30 de mayo de 2015

Un paseo por la Concordia


Antonio Herrera Casado – 26 Mayo 2015

Quizás los viajes más interesantes que uno hace, de vez en cuando, son los que se mueven por el interior de uno mismo. Viajes al interior, o viajes por la memoria. Rutas del ayer al mañana, peregrinación de sueños. Mil formas para describir la introspección y  un asomo de petición de indulgencia hacia uno mismo.
Otros viajes son largos y fructíferos, llenos de sorpresas, encontrando estatuas, saltos de agua y animales raros. Con fotografías llenas de color y sonidos que emergen de las grandes ciudades, de los mercados, de los cruceros a punto de partir.
El mejor está, sin duda, en torno a la vida que hemos tenido. Por eso uno de los viajes más agradables que he podido hacer (y que puedo repetir, de vez en cuando) es el viaje al Paseo de la Concordia de Guadalajara, la ciudad en que nací, y en la que vivo. Ese pulmón verde, hoy encerrado entre las calles y los edificios de la ciudad que crece. Un lugar con la medida justa de sonidos y olores para que quien por él viaje se recree y se desintoxique. En la infancia, era un lugar enorme, en el que a lo lejos se veían otros niños, y se podían echar carreras muy, muy largas. Un lugar en el que vendían barquillos y había un guarda temible vestido de pana oscura. Una dimensión de tierras y piedrecitas en cuyo costado se alzaba un templete romántico que nos parecía, a los chicos, un templo griego que guardaba sus misterios especialmente en lo hondo, tras las rejas de sus ventanas bajas, que daban a la oscuridad ignota.

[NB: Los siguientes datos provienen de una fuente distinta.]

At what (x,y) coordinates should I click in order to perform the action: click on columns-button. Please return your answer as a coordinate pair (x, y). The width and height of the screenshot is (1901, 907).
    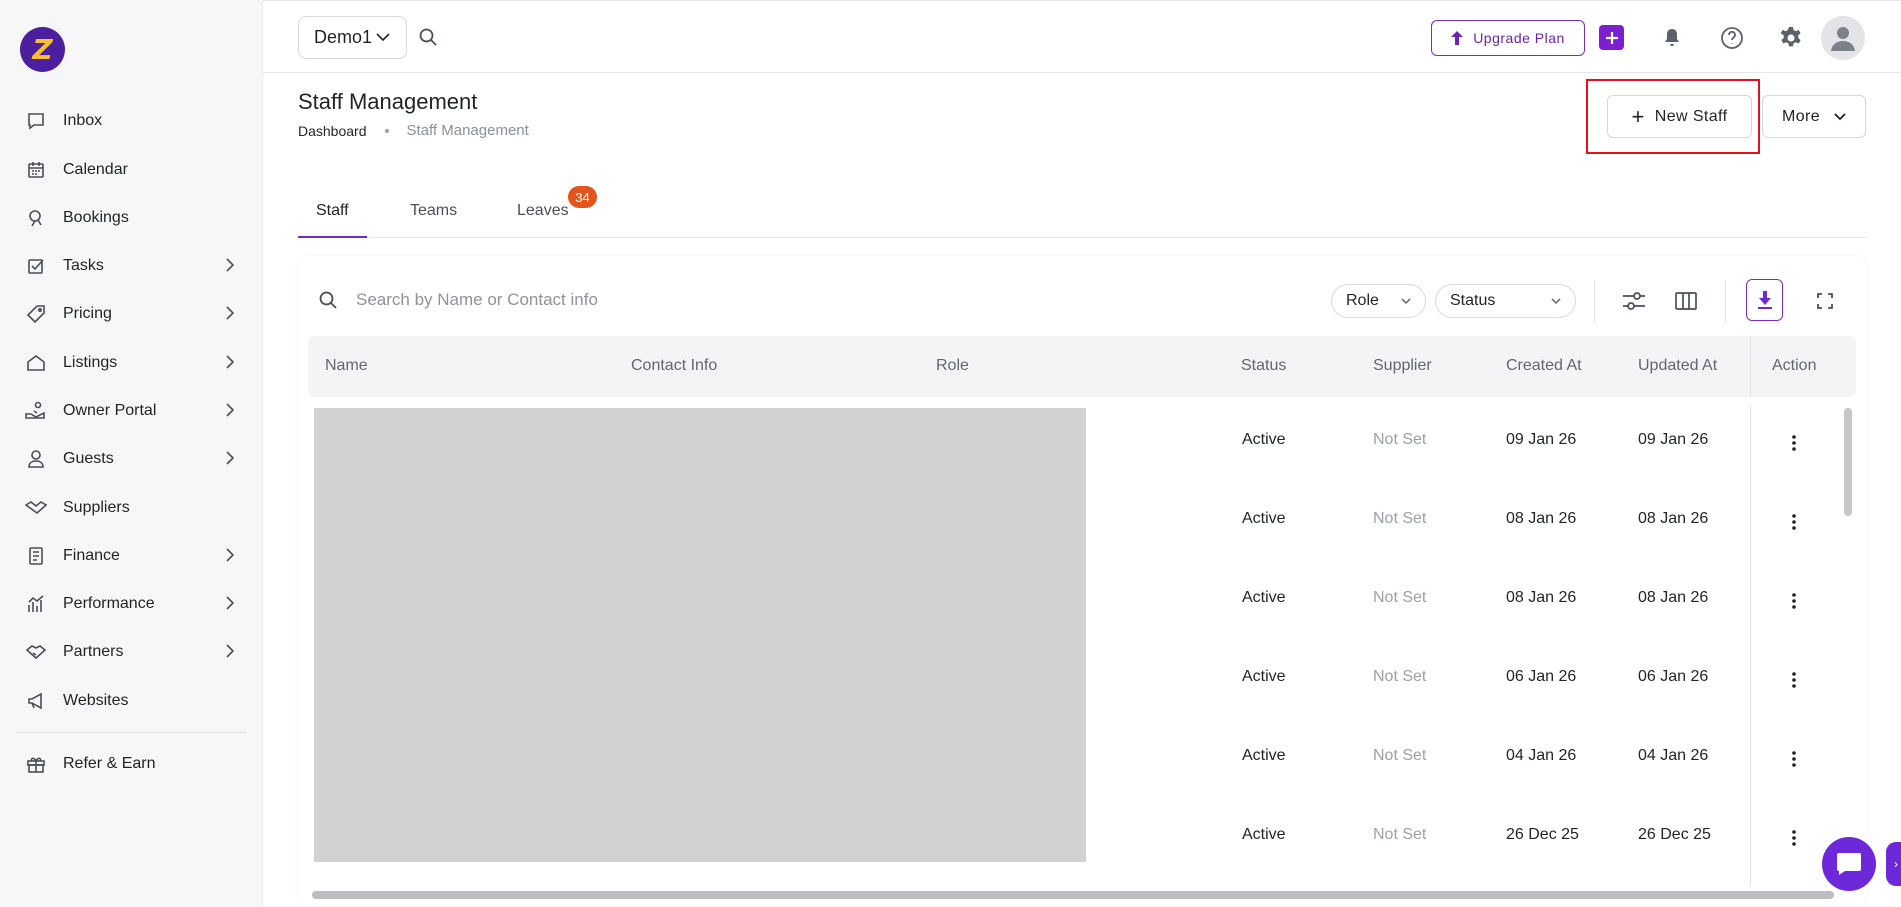
    Looking at the image, I should click on (1686, 301).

El corazón verde de la ciudad

Ahora se puede dar un paseo por la Concordia con mayor tranquilidad que antes, y también con mayor conocimiento. Porque para acompañarnos por su salón grande y sus rotondas amables acaba de aparecer un libro que nos explica sus orígenes, nos dice quien y cuando lo creó, cómo creció, y de qué manera se le fueron añadiendo límites, contenidos y cobrando sentido con sus ocupaciones.



Pedro J. Pradillo, el historiador de la ciudad de Guadalajara, ha pasado una larga temporada allegando documentos y noticias, recogiendo recuerdos de las gentes y sumando a su colección un buen racimo de fotografías y planos, con los que ha compuesto el libro que nos entrega el ser y el querer de este Paseo de la Concordia.
Para ir sabiendo algo más según se cruza su paseo en diagonal, se bordea su fuente grande, y se extasía uno ante el kiosko de la música, conviene recordar unos, pocos, datos de este libro sobre “El Paseo de la Concordia”.
Por ejemplo, traer a la memoria a don José María Jáudenes, el gobernador provincial que decidió crear este parque, en 1854, donde estaban las eras de la ciudad. O al alcalde de la misma, don Francisco Corrido, quien aprobó el presupuesto para iniciar sus trabajos. O al general don Ángel Rodríguez de Quijano y Arroquía, que fue el destinado para hacer sobre el papel el proyecto y personalmente dirigir las obras que lo llevaron a cabo.
Después, ir viendo las formas que fueron tomando sus parterres, las estatuas que le nacieron, o las fuentes que alegraron sus extremos. Recordar cómo en 190X se le puso pétreo límite por la frontera con la Carrera de San Francisco, levantando unas elegantes escaleras para accerde de la calle al parque. O como en 1915 se decidió encargarle al arquitecto municipal Sr. Checa los planos y el proyecto para levantar el kiosko de la música, que se inauguraría en 1916.



Paseando por la Concordia ni nos preocupamos por lo que en su carril central ocurrió, pero siempre es bueno tener en la memoria los desfiles militares, juras de bandera, manifestaciones obreras, presencias del rey Alfonso XIII, -que era un rey al que le gustaba Guadalajara- y Congresos Marianos, sin olvidar las Ferias que se montaban en su recinto para finales de septiembre o primeros de octubre, cuajando el suelo de tiosvivos, coches de choque y olas voraces.

En su perfil amable se recostaron paseos juveniles, lecturas a la sombra de las acacias, partidas de ajedrez y “kedadas”. La estatua de la Mariblanca, que es de mármol silente y se trajo desde los jardines de la antigua Academia, es como un testigo manso de las tardes en la terraza del ángulo sureste del Parque. Muy pocos de quienes pasean la Concordia se preocupan de identificar a los sujetos que fueron memorados en forma de estatua, o a valorar los cientos de especies vegetales que con paciencia los jardineros municipales han ido plantando y protegiendo. Todo eso es como un ropaje, como un envoltorio obligado, pero elegante, que nos sirve para llevarnos al corazón el mejor regalo, este Paseo de la Concordia que es al mismo tiempo un lugar y un recuerdo.